Son iki yıldır açıkça enflasyonun altında ezilen kitleler, aynı süreçte gece ayrı gündüz apayrı dolar-euro kuru şoklarıyla sarsılırken güya meselenin vahametini izah sadedinde Meclis kürsüsüne çıkan bazı vekillerin söyledikleriyse trajikomik sahneler oluşturuyor ne yazık ki. Bütçe görüşmeleri sırasında muhalefetin eleştirilerine cevap vermek üzere söz alan AK Parti Konya Milletvekili Gülay Arıcıgil Samancı’nın cümleleri klişe duygulardan, milliyetçi hamaset nutuklarından neden bir türlü kurtulamadığımıza yeni bir delil olabilir. Gülay A. Samancı yaşadığımız iktisadi daralmayı her nasılsa “devletimizin üniter yapısına saldırı”yla irtibatlandırıp doğrudan ve hiç tereddütsüz “ekonomik terör” şeklinde kodlaması hayret duygularımızı şaha kaldırıyor doğrusu. Mala-davara ne faydası var bilinmez ama Samancı’nın bütün ülkeyi defansa çağıran haykırışı şöyle: “Milletimizi bölemeyeceksiniz. Bayrağımızı indiremeyeceksiniz. Vatanımızı parçalayamayacaksınız. Devletimizi yıkamayacaksınız. Ezanlarımızı susturamayacaksınız. Bu ülkeye diz çöktüremeyeceksiniz.” Meclis kürsüsünden çekilen bu tür bir diskurun ardına bir de Tansu Çiller gibi “Haydi Türkiye’m İleri” gibi bir slogan daha eklenseydi 90’lı yıllar atmosferine dönüş işlemi tamam olurdu.

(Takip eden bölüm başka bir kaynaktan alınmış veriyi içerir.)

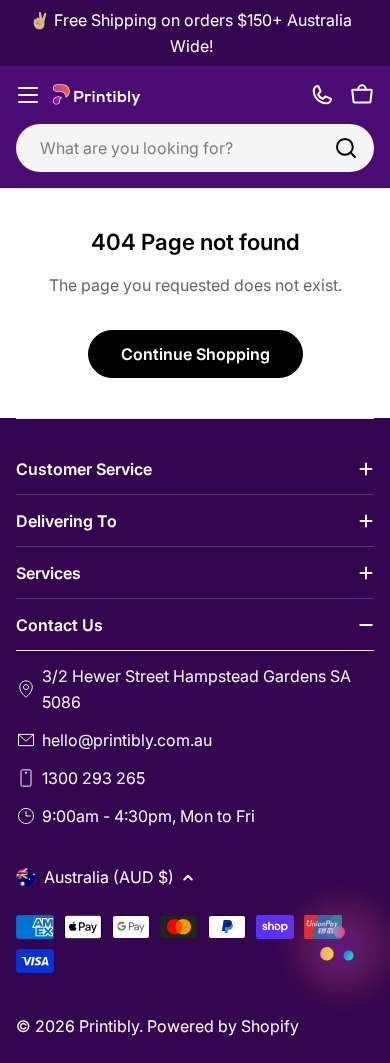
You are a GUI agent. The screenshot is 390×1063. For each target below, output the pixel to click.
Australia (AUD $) (109, 877)
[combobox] (195, 148)
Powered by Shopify (223, 1026)
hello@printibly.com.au (127, 740)
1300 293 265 (93, 778)
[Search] (346, 148)
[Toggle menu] (28, 95)
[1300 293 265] (322, 95)
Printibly (109, 1026)
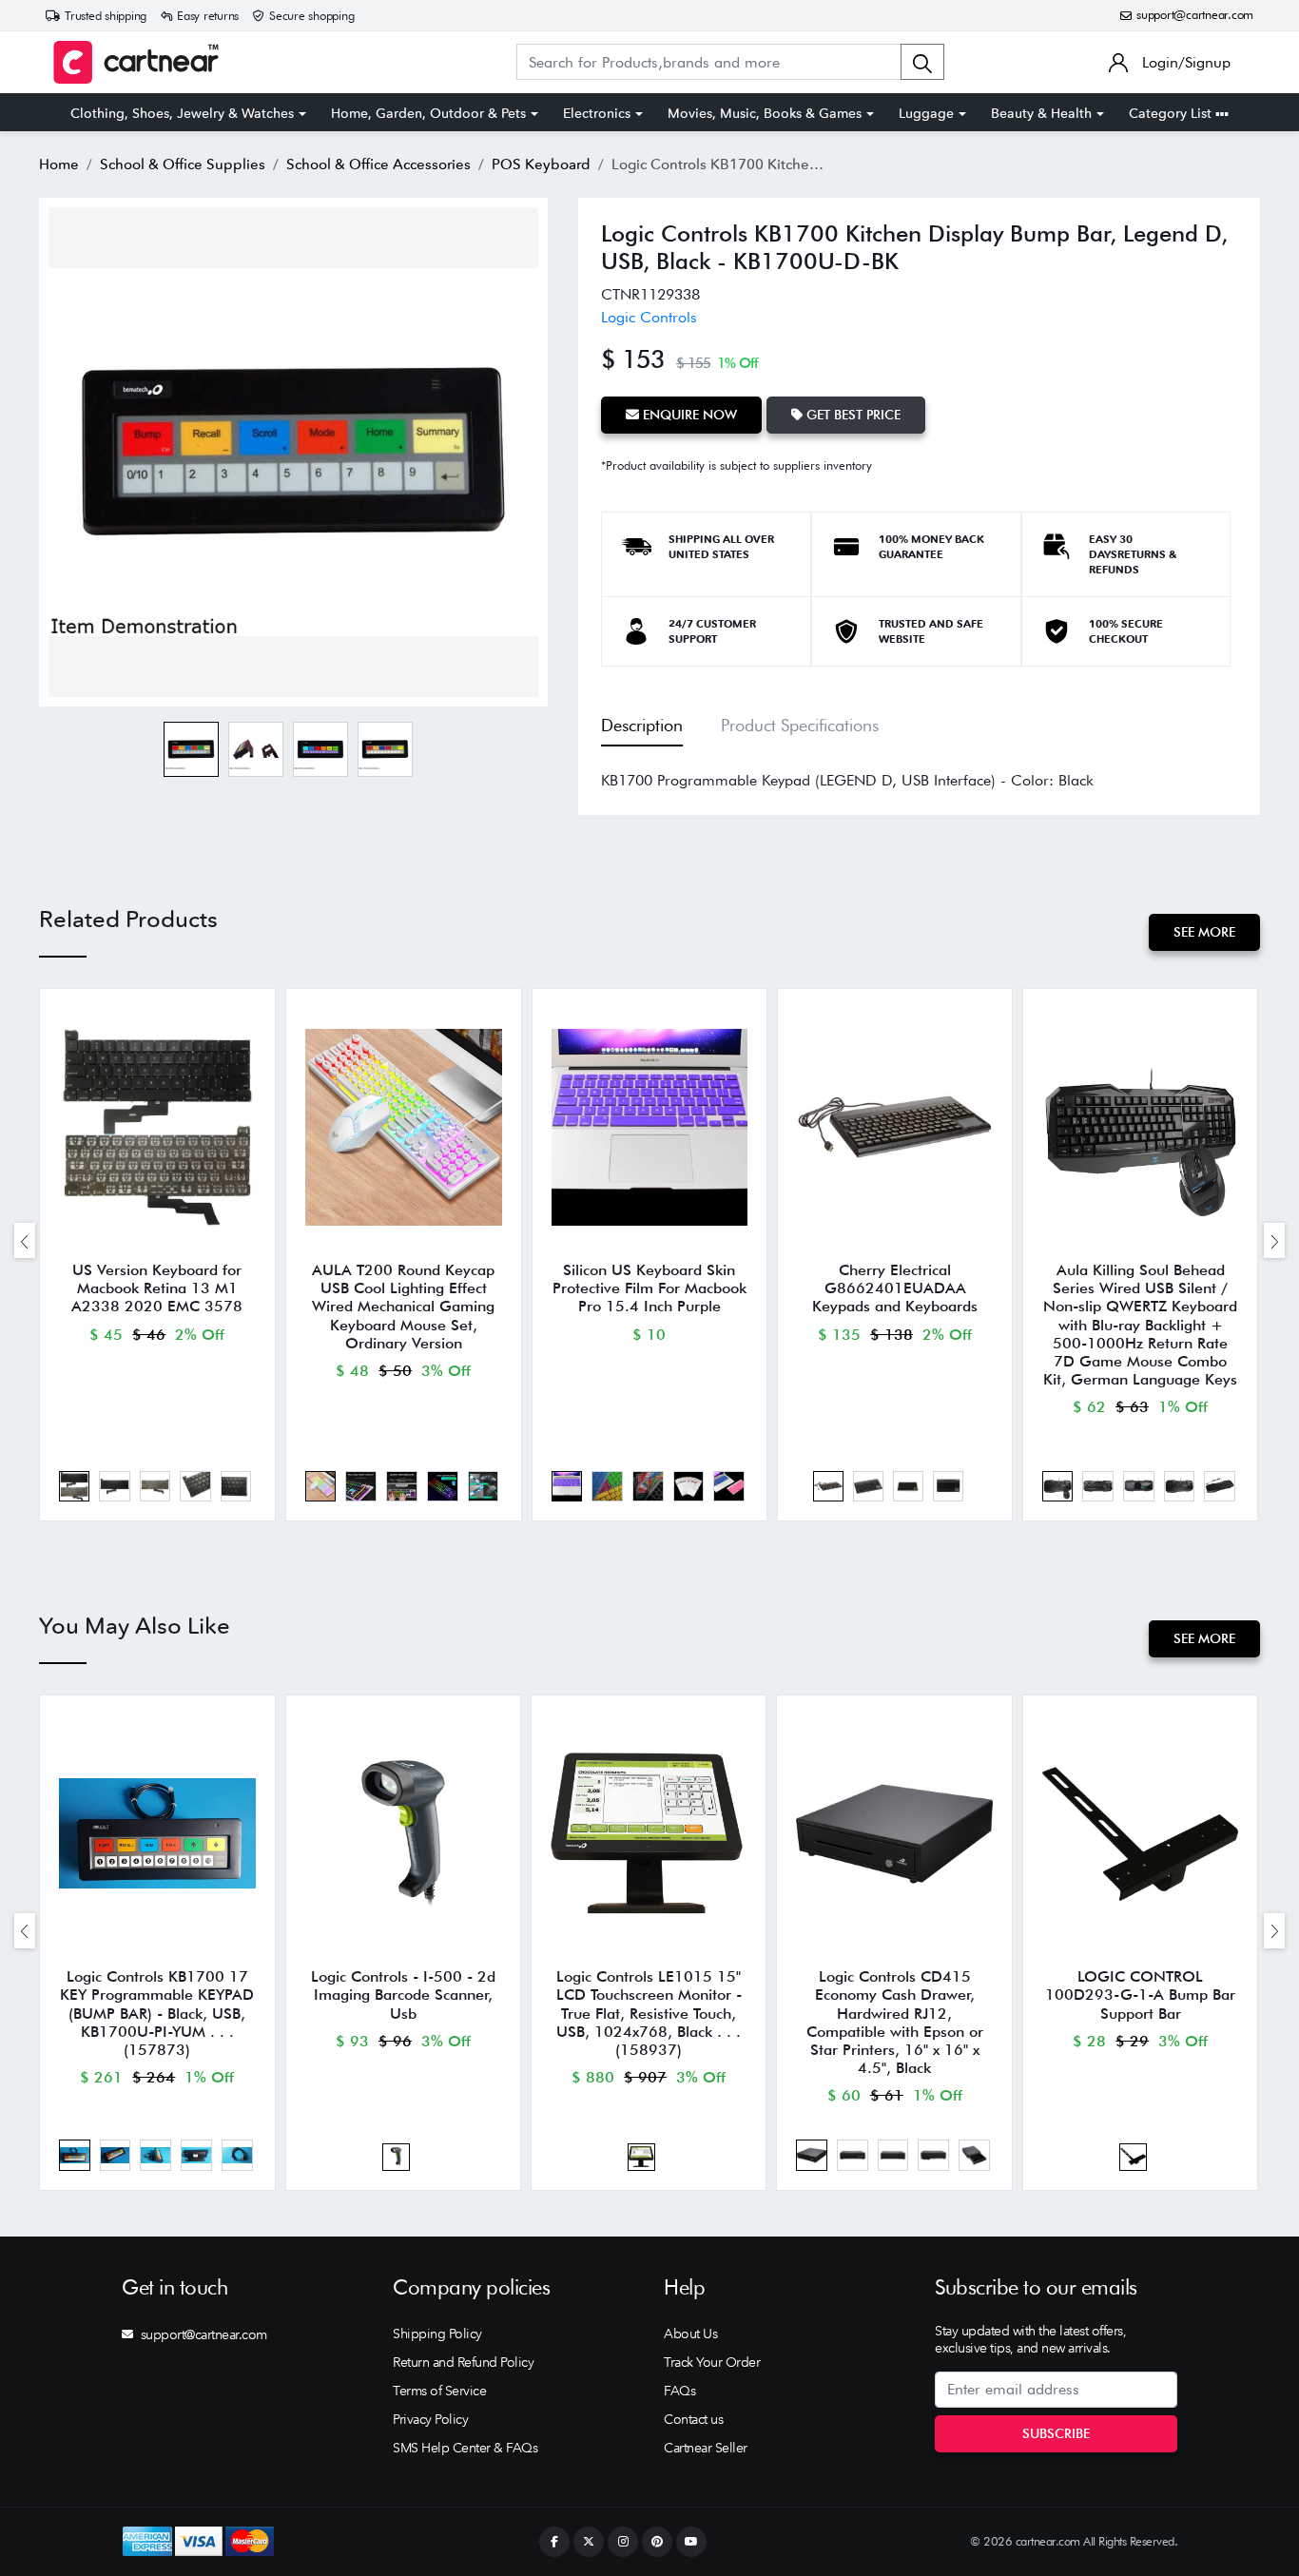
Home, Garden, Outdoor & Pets (428, 113)
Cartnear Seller (705, 2447)
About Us (690, 2333)
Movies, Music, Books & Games (765, 113)
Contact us (693, 2419)
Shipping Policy (437, 2333)
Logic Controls (649, 317)
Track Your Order (712, 2362)
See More (1204, 931)
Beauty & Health (1041, 113)
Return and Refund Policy (463, 2362)
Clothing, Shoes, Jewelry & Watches (182, 113)
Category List (1172, 113)
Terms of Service (439, 2390)
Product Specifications (800, 725)
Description (642, 725)
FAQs (679, 2390)
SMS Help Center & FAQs (465, 2447)
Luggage (926, 113)
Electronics (596, 113)
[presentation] (24, 1240)
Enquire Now (688, 414)
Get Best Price (852, 414)
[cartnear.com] (136, 62)
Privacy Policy (430, 2419)
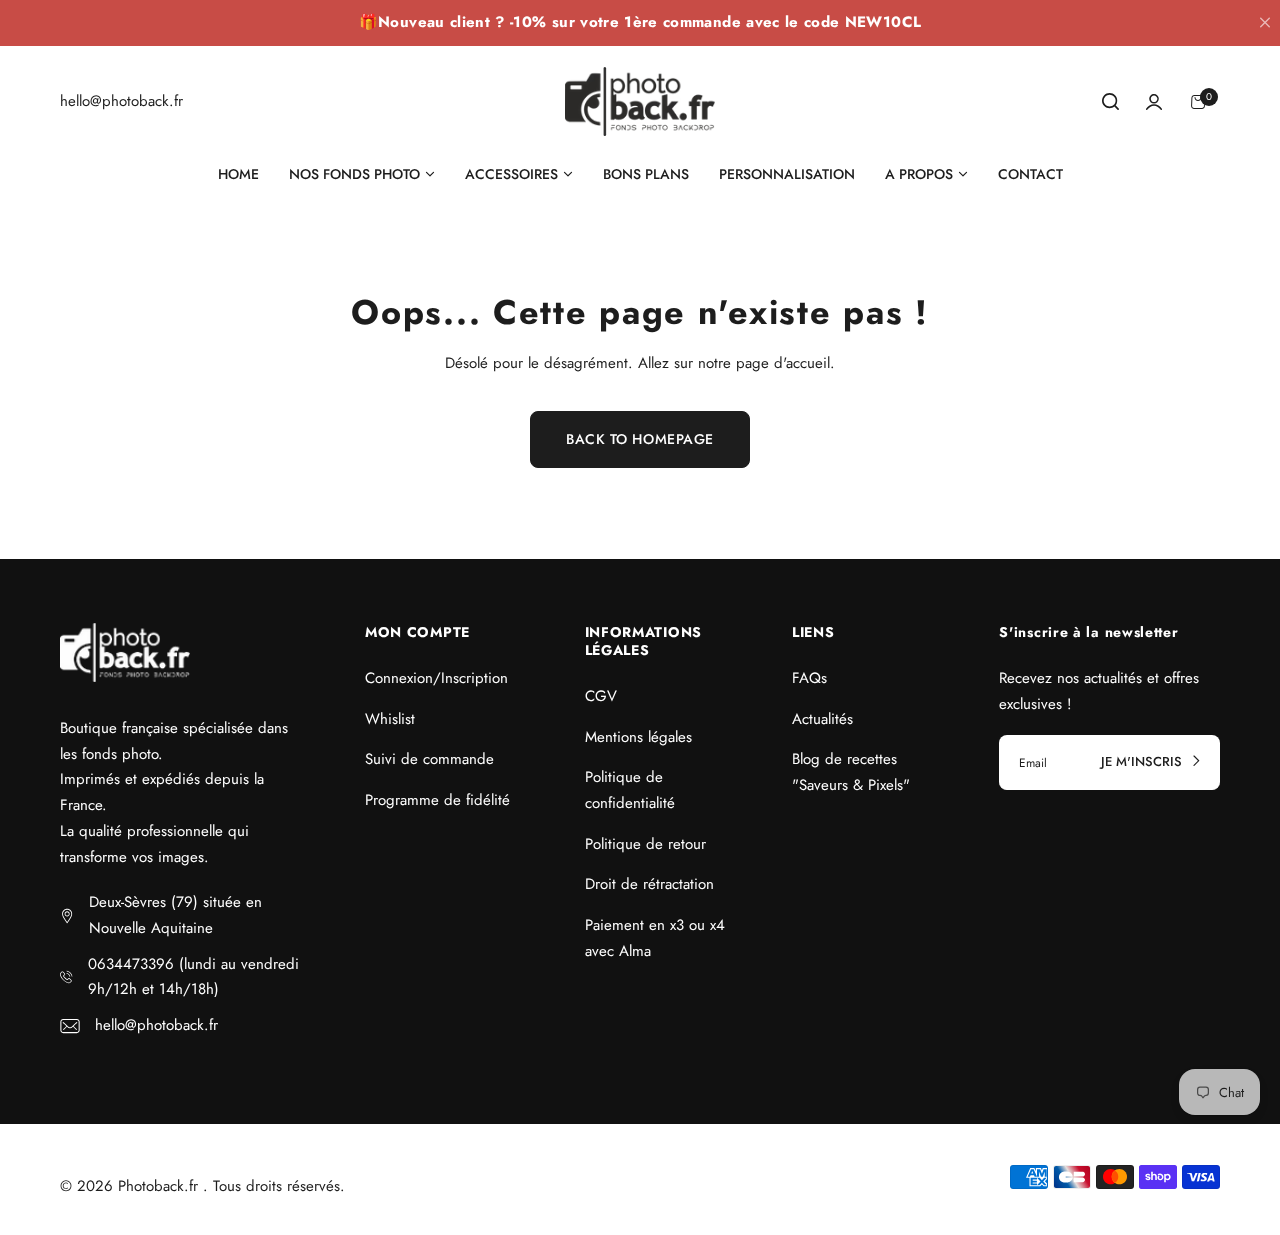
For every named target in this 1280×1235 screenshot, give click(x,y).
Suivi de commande (429, 759)
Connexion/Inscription (436, 678)
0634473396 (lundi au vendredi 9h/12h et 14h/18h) (193, 977)
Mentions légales (638, 737)
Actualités (822, 719)
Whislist (390, 719)
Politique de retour (645, 844)
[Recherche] (1110, 102)
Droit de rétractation (649, 884)
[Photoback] (640, 101)
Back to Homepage (640, 439)
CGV (601, 696)
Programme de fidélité (437, 800)
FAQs (809, 678)
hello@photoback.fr (156, 1025)
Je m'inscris (1143, 762)
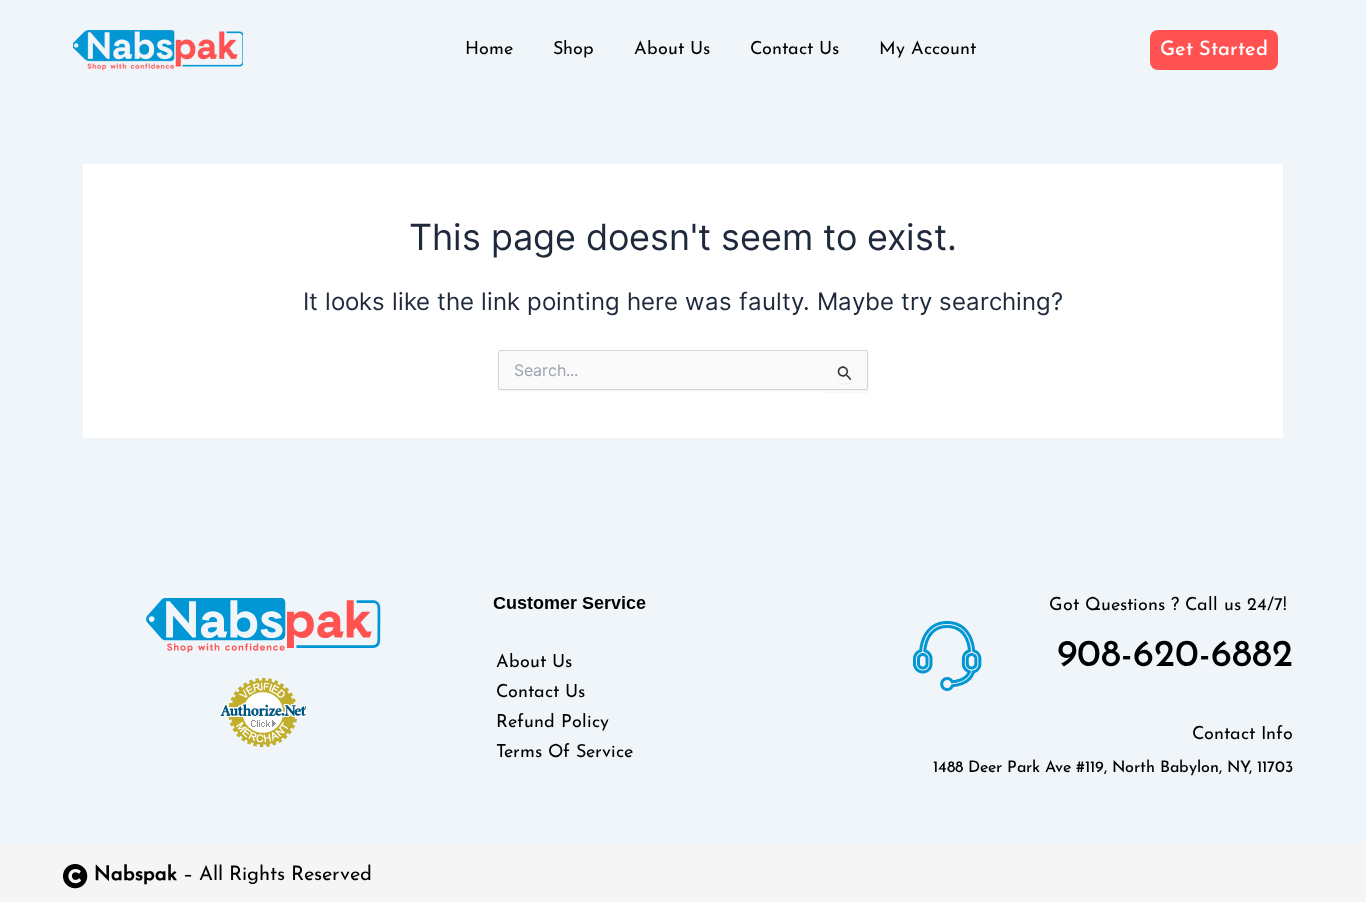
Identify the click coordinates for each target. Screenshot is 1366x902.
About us (672, 50)
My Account (927, 50)
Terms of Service (564, 753)
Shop (573, 50)
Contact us (794, 50)
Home (489, 50)
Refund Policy (552, 723)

Tecrübeyle sabitti ki; milliyetçi, devletçi hamasete sarılmak siyaset açısından çıkmaz sokaktır. Vatan-Millet-Sakarya üzerine çekilen nutukların artışı her şeyden önce işlerin yolunda gitmediğine delalet eder. Siyaset kendini yenilemeden, sağlam ve istikrarlı bir özeleştiri yapmadan bu süreçten başarıyla çıkılamaz. Küresel ve bölgesel rekabetler için bütün imkânlar seferber edilsin fakat devlet kolay ve çabuk zenginleşmenin, israf ve tahakkümün merkezi olmaktan çıkarılmadıkça sorunlar kronikleşecek belki de kangrene dönüşecektir. Alım gücü düşen, geleceği belirsizleşen, siyasete-devlete karşı güven kaybı yaşayan kitleleri hassaten adaletin ciddi zaaflar yaşadığı bir ülkede milliyetçi sloganlarla doyurmak, muhafazakâr-dindar nutuklarla ikna etmek mümkün olmayacaktır.